My parents didn’t attend college, but they were aware of the importance of education. They always encouraged that for me. I was able to see the importance of it, too. And because my parents hadn’t attended college, I looked for help from counselors and the parents of some of my friends. What were my friend’s plans, and how did they make their decisions? I read stories, blogs, and watched videos of other first-generation students and their experiences. I would read the comments and I would feel encouraged by the huge communities of support out there.

My advisors provided general information, but it didn’t seem targeted at students whose parents couldn’t help. They would always tell us to ask mom, dad, or someone who went to college, but I didn’t have that person. But one way or another, people have been placed in my path to guide me. My French teacher in high school was one of those people. She would print out informative sheets with college plans. She had questions to make us think and start asking ourselves what we truly wanted. I’ll be forever grateful to her for that gesture.

Once I committed to attending college, the most difficult thing for me wasn’t to apply. Applying was probably the easiest thing I had ever done. I had all my prerequisites met. I just had to turn in my application, and I would be accepted. The most difficult thing was being emotionally prepared. Did I choose the right thing? Would I be able to afford it? Will I be able to do all that work? Do I want this experience? Do I need this degree? Should I just start working? It was a lot of inner conflict as I prepared to be fully committed. For me being able to make those final decisions was the hardest part.

My advisors provided general information, but it didn’t seem targeted at students whose parents couldn’t help. They would always tell us to ask mom, dad, or someone who went to college, but I didn’t have that person.

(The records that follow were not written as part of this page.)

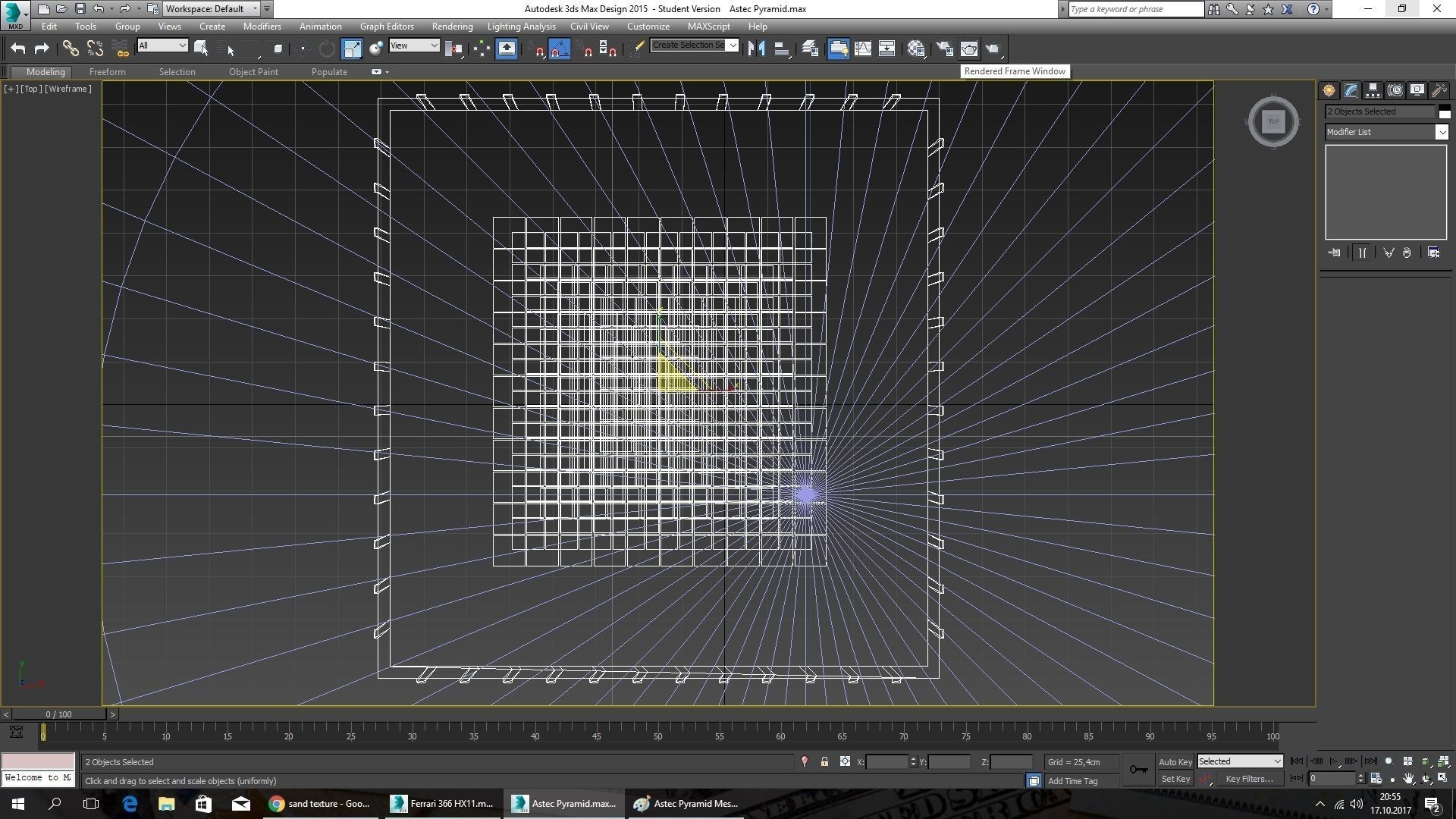The height and width of the screenshot is (819, 1456).
Task: Open the selection filter All dropdown
Action: coord(162,46)
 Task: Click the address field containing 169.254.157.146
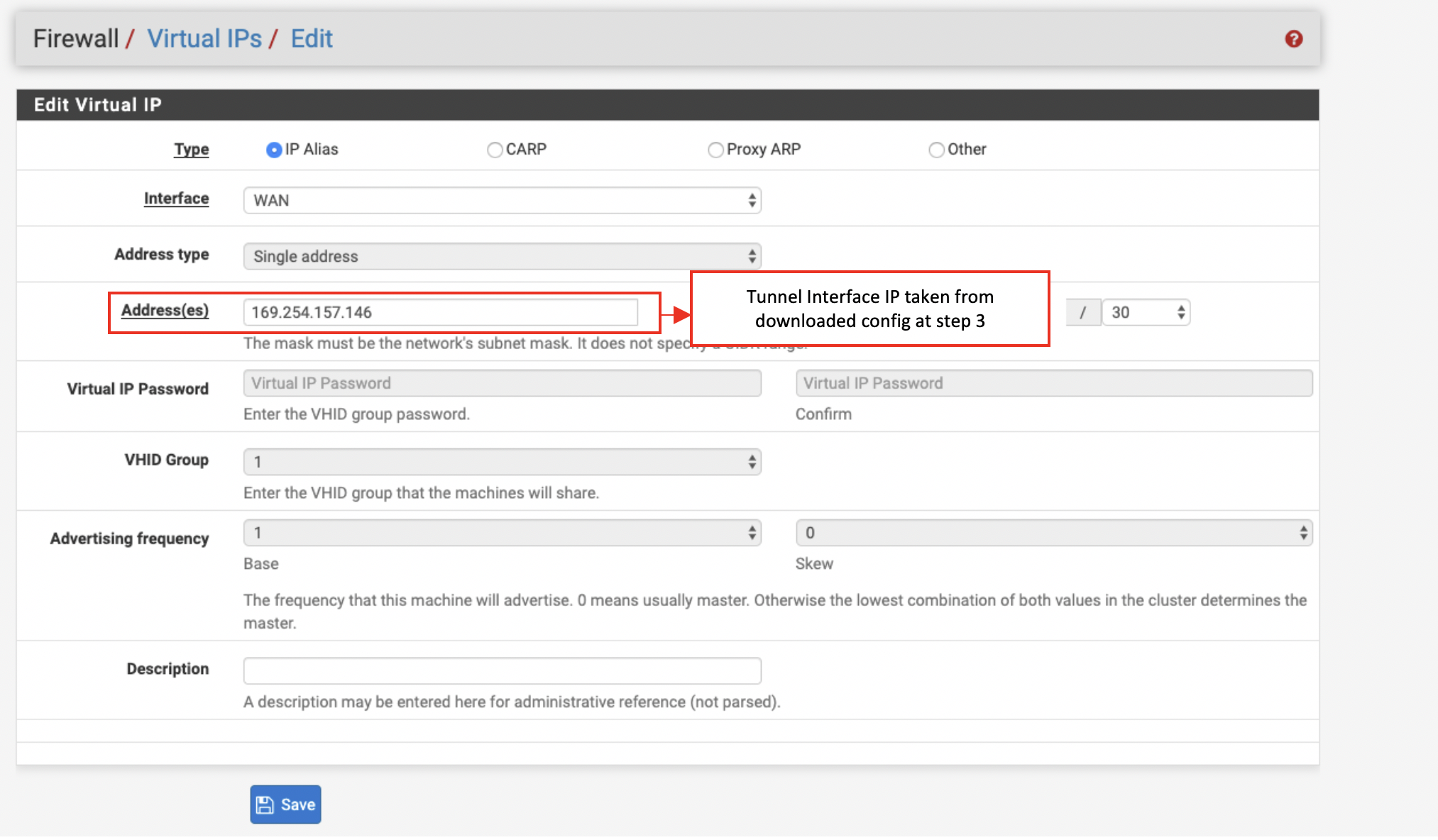(x=440, y=312)
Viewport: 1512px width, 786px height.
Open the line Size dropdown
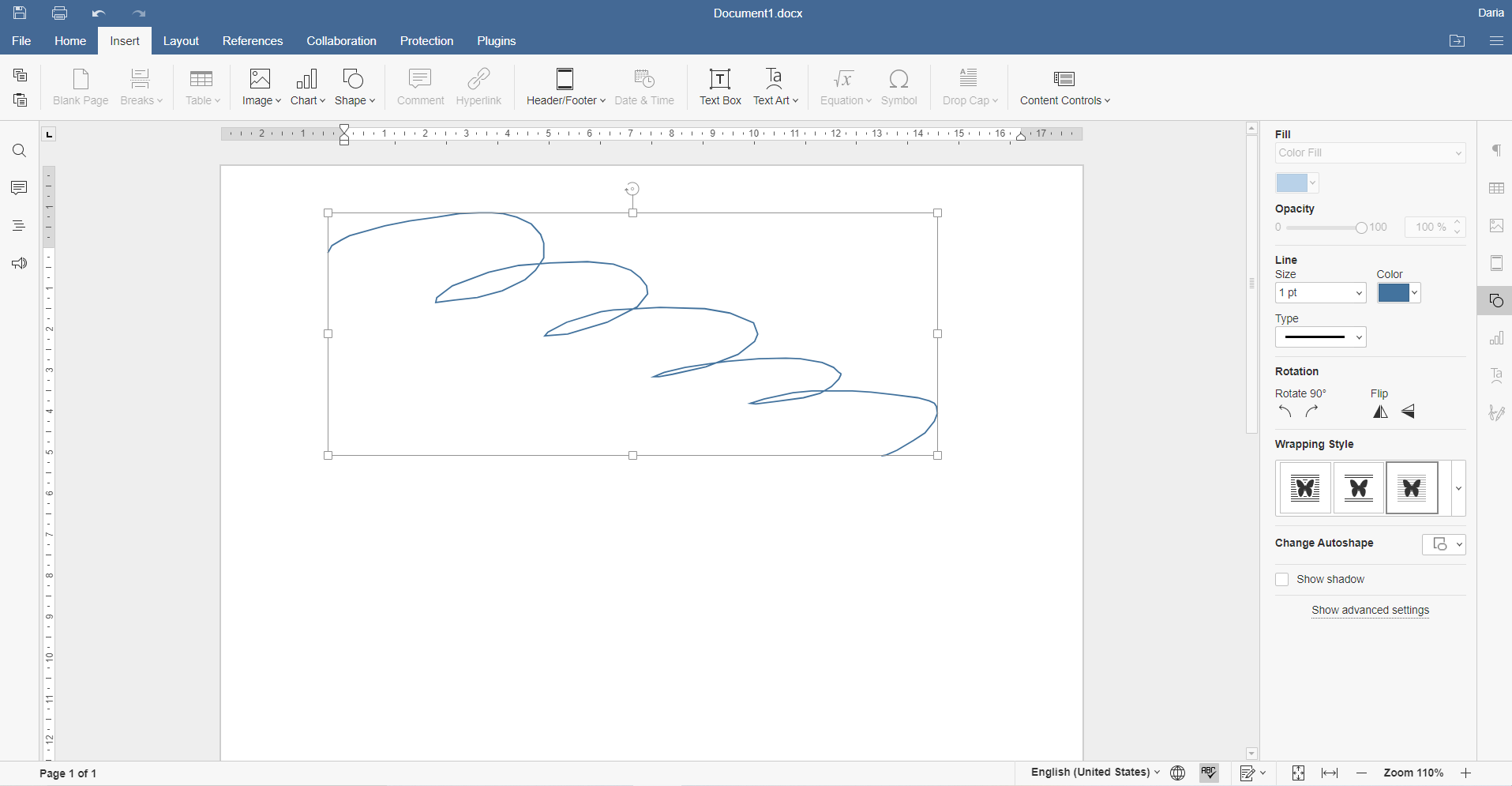point(1319,292)
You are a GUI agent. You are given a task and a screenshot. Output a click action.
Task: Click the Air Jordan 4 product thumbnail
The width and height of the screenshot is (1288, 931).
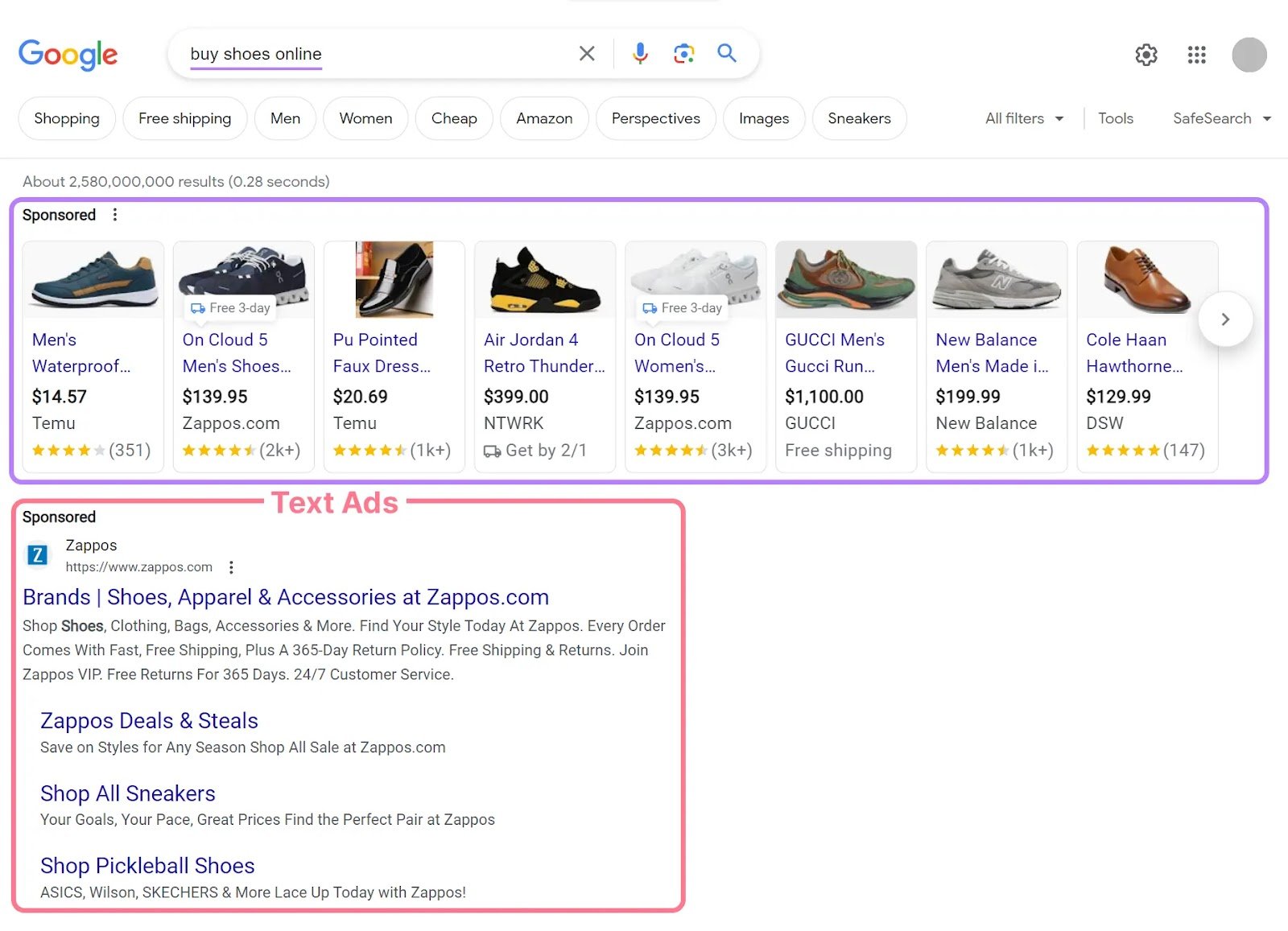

By the time I graduated high school, I knew I wanted to go to college and that I could. I ended up taking a gap year after high school, and not long after, I enrolled as an accounting major at Southeast Technical College. The first support program that crossed my path during the summer before classes was the mentorship program led by the office of Access and Workforce Opportunity at Southeast Technical College. This program has been wonderful to many others like me, providing endless help to incoming students with a nurturing environment. In the mentorship program, Marcella, the director, pairs new students with second-year students. My mentor was also an accounting student, and she made sure I knew what was to come and how to prepare for it. My first year came and left and when the opportunity to become a mentor myself arose, I decided to give it a try. I had made meaningful connections as a mentee. As a mentor now, I want to encourage those who maybe aren’t too confident about themselves yet or those unsure about what to do. I wanted to encourage them to speak up because only then can they get what they need. If we stay quiet, it’s difficult to progress forward. During my second year, Marcella reached out with an email about a new opportunity. This time it was to invite first-generation students to a meal. I felt pride being in that room. We had managed to obtain higher education, and although I don’t know what they went through to get to that room, I was proud they pushed through.

Southeast Technical College first-gen program logo
Southeast Technical College constantly presents me with opportunities. I have gone with Marcella to the KELO studio, a local news station, to speak about my experience as a first-generation student. I have spoken to high schoolers about the mentorship program and about being a college student. College isn’t easy, and it takes dedication to complete the program. I have had an immense support system, and from my first day in class to today, all my struggles have been heard. My efforts have been seen. I have new friends. My worries don’t terrify me, I feel capable and grateful for the process I went through. I hope my future mirrors the life I have lived so far. I am proud of myself and my peers, we’ll be able to call ourselves college graduates this May!

I want to encourage anyone who’s thinking about going to college to give it a try. It doesn’t matter if you’ve been out of high school for a while, or if the support of your family isn’t there. Everyone can believe in you, but if you don’t believe in yourself and put in the work, very little will happen in your favor. As scary as it is, visit the colleges, visit counselors, ask your friends, ask for guidance, it is very rewarding. Become involved and obtain strong connections that will also help you after college. It’s a rollercoaster, but it’s your process, own it.